Die Version der Opfer hörte sich freilich drastisch anders an. Die heute 25-Jährige aus Hechingen ist Hörbehindert, braucht ein Hörgerät. Mit ihrem ebenfalls schwerhörigen Bruder habe sie das Kegelstüble gerade verlassen, um zum Auto zu gehen.

Verfahren wird gegen Geldauflage eingestellt

Im Zeugenstand sagt sie: "Wir haben sehr laut gesprochen, nicht gestritten." Sie wollten nach Hause fahren, um neue Batterien für’s Hörgerät zu besorgen. Ohne solches Gerät ist die Zeugin fast taub. Deshalb das laute Gespräch, das die Angeklagten dem Anschein nach als lautstarken Konflikt interpretierten. Ihr Bruder, das zweite Opfer, sagte aus: "Ich konnte es selbst nicht fassen, dass man mich so zugerichtet hat." Ernüchternd: An die Geschehnisse könne er sich nicht mehr erinnern.

Nun wären die Aussagen der drei weiteren Zeugen notwendig gewesen.
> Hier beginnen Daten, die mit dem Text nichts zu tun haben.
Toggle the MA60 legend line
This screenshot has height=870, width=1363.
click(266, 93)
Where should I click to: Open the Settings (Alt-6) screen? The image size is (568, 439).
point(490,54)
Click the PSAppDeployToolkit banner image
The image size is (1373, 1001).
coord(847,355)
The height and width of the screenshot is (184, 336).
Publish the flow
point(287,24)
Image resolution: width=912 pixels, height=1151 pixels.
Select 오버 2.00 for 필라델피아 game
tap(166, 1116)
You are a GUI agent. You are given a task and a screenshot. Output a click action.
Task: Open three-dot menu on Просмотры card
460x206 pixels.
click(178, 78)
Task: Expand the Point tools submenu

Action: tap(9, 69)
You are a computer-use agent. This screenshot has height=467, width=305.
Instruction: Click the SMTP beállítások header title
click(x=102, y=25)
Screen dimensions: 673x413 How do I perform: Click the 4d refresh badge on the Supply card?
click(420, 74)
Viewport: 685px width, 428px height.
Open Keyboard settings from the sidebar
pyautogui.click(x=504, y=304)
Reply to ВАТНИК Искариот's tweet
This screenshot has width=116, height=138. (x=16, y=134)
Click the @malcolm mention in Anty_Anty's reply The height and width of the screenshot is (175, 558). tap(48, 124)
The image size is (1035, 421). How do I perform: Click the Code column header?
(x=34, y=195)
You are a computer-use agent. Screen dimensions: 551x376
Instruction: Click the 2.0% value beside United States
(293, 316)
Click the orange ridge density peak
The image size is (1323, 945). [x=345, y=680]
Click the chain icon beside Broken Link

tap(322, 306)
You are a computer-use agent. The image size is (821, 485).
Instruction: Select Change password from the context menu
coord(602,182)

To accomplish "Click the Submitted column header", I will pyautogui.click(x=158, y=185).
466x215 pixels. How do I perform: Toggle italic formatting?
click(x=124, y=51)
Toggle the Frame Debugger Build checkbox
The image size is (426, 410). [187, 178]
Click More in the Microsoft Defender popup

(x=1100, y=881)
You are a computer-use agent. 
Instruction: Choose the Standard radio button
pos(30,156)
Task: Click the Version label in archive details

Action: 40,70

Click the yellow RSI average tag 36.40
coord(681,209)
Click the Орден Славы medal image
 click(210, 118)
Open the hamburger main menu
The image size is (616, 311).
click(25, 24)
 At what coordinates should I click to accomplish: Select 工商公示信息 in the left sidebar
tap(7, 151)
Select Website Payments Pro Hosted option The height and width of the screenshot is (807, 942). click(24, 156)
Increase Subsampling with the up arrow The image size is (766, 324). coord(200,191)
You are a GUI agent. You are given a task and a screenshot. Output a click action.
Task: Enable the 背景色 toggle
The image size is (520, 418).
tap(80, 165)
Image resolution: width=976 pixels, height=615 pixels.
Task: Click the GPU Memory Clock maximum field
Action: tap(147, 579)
Doch diese sind nicht erschienen. Die Anwälte stellten daher den Antrag, das Verfahren gegen eine Auflage einzustellen. Ihre Mandanten verfolgten schließlich "ehrenwerte Ziele", indem sie einer scheinbar in Not geratenen Person helfen wollten. Außerdem seien die Folgen der Verletzungen "relativ gering".

Der Richter wendete ein, dass man ein Verfahren wegen "schwerer Körperverletzung" nicht einfach einstellt. Außerdem sind die Opfer ja doch von den Angeklagten verletzt worden. Deshalb wird ein Angeklagter 1000 Euro Strafe bezahlen und der andere 500 Euro. Die Beträge richten sich nach dem monatlichen Nettoeinkommen. Der Richter zu dieser Strafe: "Damit kommen sie sehr gut weg." Auch wenn in diesem Fall viele Fragen offen sind und das Urteil für schwere Körperverletzung gering ausfällt, einen Gewinner gibt es: die Lebenshilfe Zollernalb. Sie erhält die insgesamt 1500 Euro in mehreren Raten.